Kommentar aus Deutschland

Wednesday 9th of July 2008
Simon M. Haag
Samstags ist in Süddeutschland „Haustag“. An diesem Tag bastelt der Hausbesitzer an seinem „Häusle“ zwecks Steigerung des Wohn- und/oder Hauswerts, oder er führt Reparaturen durch, die sich im Laufe der Woche als dringlich erwiesen haben.
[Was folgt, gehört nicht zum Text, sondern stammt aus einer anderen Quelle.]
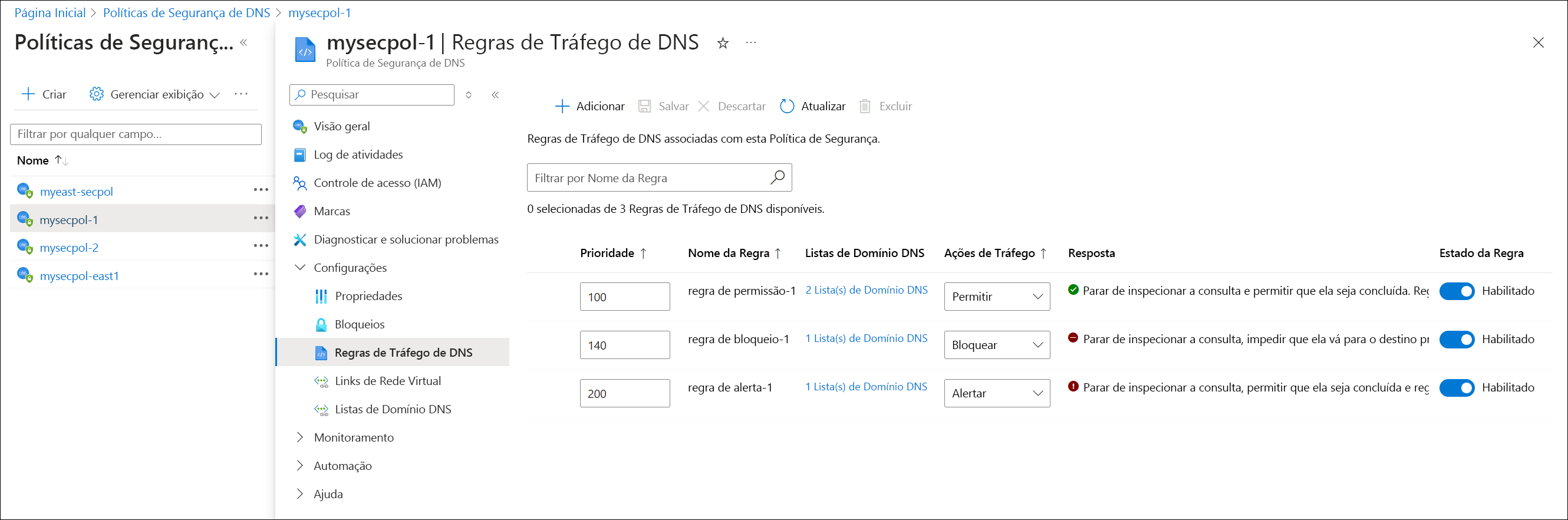Disable the regra de bloqueio-1 toggle

click(x=1457, y=339)
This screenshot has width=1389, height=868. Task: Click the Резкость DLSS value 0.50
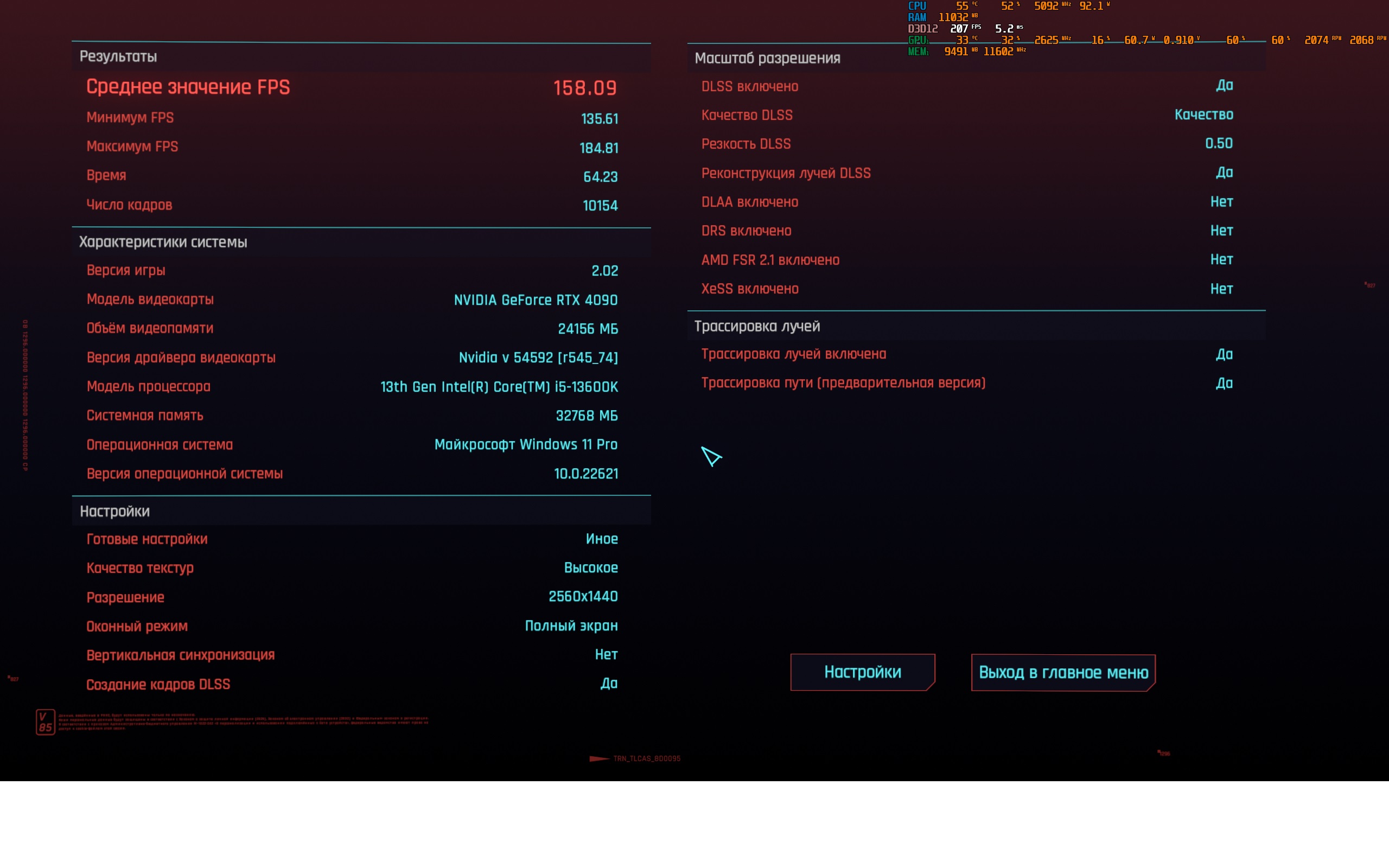click(x=1219, y=143)
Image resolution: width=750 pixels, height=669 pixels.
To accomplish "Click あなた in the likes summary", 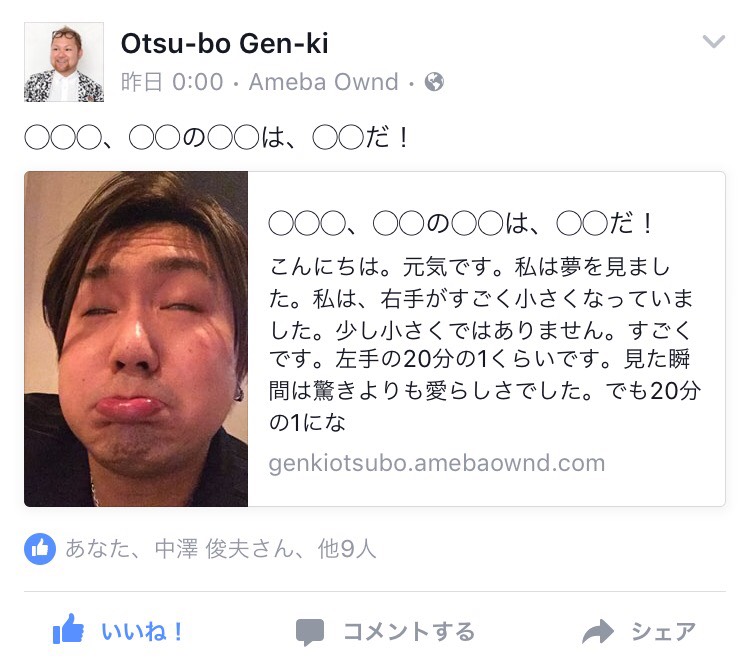I will click(98, 549).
Im Schwäbischen steht der Samstag im Zeichen der kleinen oder gar der großen „Kehrwoche“, d.h. an diesem Tag werden - teilweise von argwöhnischen Nachbarn oder Mitbewohnern überwacht - der Geh- oder Bürgersteig sowie der zum - in Eigentumswohnungen unterteilten Mehrfamilien-Haus gehörige Hof und der Hausflur gefegt und letzterer mit viel mehr oder weniger wohlriechenden Putzmitteln nass aufgewischt, damit das ganze Anwesen und seine zumindest optisch dazugehörige nähere Umgebung am Sonntag blitzblank und vor allem sauber sind, und montags die neue Woche in ordentlichen Verhältnissen begonnen werden kann. Von diesen Ritualen kann sich im Schwäbischen kaum einer ausschließen, da der Gruppenzwang recht hoch ist. Auch der Verfasser dieser Zeilen hat pflicht-schuldigst samstags den seit Wochen wuchernden Grasbewuchs oder vielleicht besser die wild wachsende Wiese hinter dem Haus auf schwä-bisches Normalmaß zurückgestutzt, um einer Ermahnung durch die städtische Verwaltung zuvorzukommen. Wenn nun der Verfasser an die jüngsten Ereignisse in Simbabwe denkt und an die Haltung des südafrikanischen Präsiden-ten Thao Mbeki dazu, drängt sich ihm unwillkürlich der starke Eindruck auf, auch dem südlichen Afrika würde ein süddeutscher Haustag gut tun, oder noch besser eine schwäbische Kehrwoche!